Yes, my hair is going to fall out. For 5 months. Even my eyebrows, which I just had waxed for the very first (and never again because why would I ever willingly let someone do that to me again?) time. And my eyelashes, which I hadn't even thought of, and was weird to think about once I did. The sweetness of the deal is that I will not have to shave my legs or armpits for 5 months. Actually I have not shaved my armpits since my mastectomy since my left armpit hurts too bad from the lymph node ectomy part of it. Therefore my right armpit would have nothing to do with the razor for symmetrical principles. And my legs joined the cause in solidarity, for which I truly appreciate, since I am so slow these days that I doubt there's enough hot water in West Chester to last through a shower like that. Not to mention, who likes shaving anyway? But I won't have to, until sometime next spring when my hair begins to grow back. I'm thinking of spray painting it green when it sprouts, just to be all festive and stuff.

Dave said in the meantime, he is going to buy me a bunch of Tootsie Roll Pops so I can walk around like Kojak. I like the brown ones best.

Cheers, and thanks for praying. Please don't stop. It's the big guns we're counting on in this battle we're in. And it's working.
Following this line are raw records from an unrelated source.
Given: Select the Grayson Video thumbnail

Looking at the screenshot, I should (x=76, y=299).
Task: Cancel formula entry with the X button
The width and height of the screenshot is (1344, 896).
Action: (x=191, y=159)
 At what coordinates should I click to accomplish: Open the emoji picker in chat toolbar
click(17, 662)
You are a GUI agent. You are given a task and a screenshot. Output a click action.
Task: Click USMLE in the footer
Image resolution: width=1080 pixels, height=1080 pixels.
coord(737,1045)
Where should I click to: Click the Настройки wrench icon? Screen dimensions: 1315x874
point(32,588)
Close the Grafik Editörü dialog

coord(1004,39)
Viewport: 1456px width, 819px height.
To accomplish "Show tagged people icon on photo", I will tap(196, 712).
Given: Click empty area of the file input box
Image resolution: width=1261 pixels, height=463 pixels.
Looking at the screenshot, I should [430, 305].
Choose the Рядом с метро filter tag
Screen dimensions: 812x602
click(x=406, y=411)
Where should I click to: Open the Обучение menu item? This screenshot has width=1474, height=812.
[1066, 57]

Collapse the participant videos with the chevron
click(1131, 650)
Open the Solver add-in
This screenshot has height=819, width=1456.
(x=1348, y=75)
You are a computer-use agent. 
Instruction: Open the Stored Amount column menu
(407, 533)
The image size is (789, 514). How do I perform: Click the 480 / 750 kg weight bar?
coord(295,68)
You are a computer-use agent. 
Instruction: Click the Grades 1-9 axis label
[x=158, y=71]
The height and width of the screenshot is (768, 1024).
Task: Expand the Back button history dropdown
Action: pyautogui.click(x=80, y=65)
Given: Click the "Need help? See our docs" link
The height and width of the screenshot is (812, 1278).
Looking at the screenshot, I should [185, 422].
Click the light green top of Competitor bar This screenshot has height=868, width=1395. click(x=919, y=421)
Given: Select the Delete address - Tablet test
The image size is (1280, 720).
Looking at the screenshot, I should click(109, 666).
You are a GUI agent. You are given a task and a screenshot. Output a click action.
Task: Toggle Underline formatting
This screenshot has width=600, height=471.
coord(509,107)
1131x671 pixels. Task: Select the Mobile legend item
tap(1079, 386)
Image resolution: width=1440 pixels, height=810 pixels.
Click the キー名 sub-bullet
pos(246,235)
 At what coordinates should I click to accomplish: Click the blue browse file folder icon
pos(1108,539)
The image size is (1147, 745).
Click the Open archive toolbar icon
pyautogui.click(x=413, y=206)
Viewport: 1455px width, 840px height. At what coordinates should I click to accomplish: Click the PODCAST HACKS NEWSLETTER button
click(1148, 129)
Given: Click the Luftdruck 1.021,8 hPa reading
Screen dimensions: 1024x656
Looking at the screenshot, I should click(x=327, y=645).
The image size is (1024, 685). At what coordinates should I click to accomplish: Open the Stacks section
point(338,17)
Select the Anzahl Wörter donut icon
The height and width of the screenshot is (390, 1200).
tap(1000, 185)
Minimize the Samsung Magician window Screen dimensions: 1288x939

Joules (this is what my tennis buds call me, and my way of spelling it so that they have to say it with a French accent, which I really like a lot, so I just thought I'd throw it out there, since that's what I go by around here.)


Anonymous said...

You & Dave are too much alike for your own goods...I hope you don't frighten your chain of docs!!
I am so glad you both can have such a sense of humor to help you through all of this! I think it must also mean God has a real sense of humor, and is passing it on through you!
As for your upcoming new "hairdo"....never fear, I am sure your mom still has tape to apply those bows to your head, as she did when you were " just a little younger" so everyone would know you were a little girl! And pink IS the official color for breast will bring back so many memories and smiles for her!
Good luck to team Evanshire!
Love You!

Anonymous said...

Nice post, Darling. I especially liked the part about the stars. And thanks for keeping the title, but what happened to the other content I suggested? Like "hair today, gone tomorrow" or "fur what it's worth, I will be tress-free, whether I locks it or not"? :-)


Angela said...

Joules (is it pronounced zhewleh or zhools?) (or with a hard J?),
You have the greatest wit and attitude - I really like reading your blogs and look forward to new ones! I'm glad for the cancer-free dx but sorry that you have to go through so many months of chemo - wow, I had no idea it would last that long. But I guess it's considered "insurance". Good luck with the cancer (walk) run - wish I could join you!

Angela said...

Joules, I forgot to mention, regarding Dave's sense of humor (". . . put up with on a daily basis") - I believe there are few things in life worse than a humorless man! We know that, you and I, that's why we picked 'em! :D

Anonymous said...


Looking forward to walking with you on Sunday. Thx for the update.

Lisa R.

"Joules" is also a measure of electricity, no? The name is apropos in so many ways.

Anonymous said...

That's right, Lisa, Joules are the units of energy, either power times time, or force times distance. So, yes, very apropos.

Anonymous said...

Hi Julie,
Fourteen months sounds terribly long to me...and Cindy, Jackie, Chrissy and I are suprised at the length of the treatment program. I pray they go fast and you are carried as though on the wings of love; from Jesus, your fam, and your friends.
Re: to port or not to port, do you have to make a decision with the first treatment or two? Or can you can 'test the waters' and talk with other patients to come to that decision. Wish I could tell you what's best, but I dunno.
Love and Prayers always!
Becky and Chuck
PS Should you get a flu shot?

laura hill said...

You're so cute!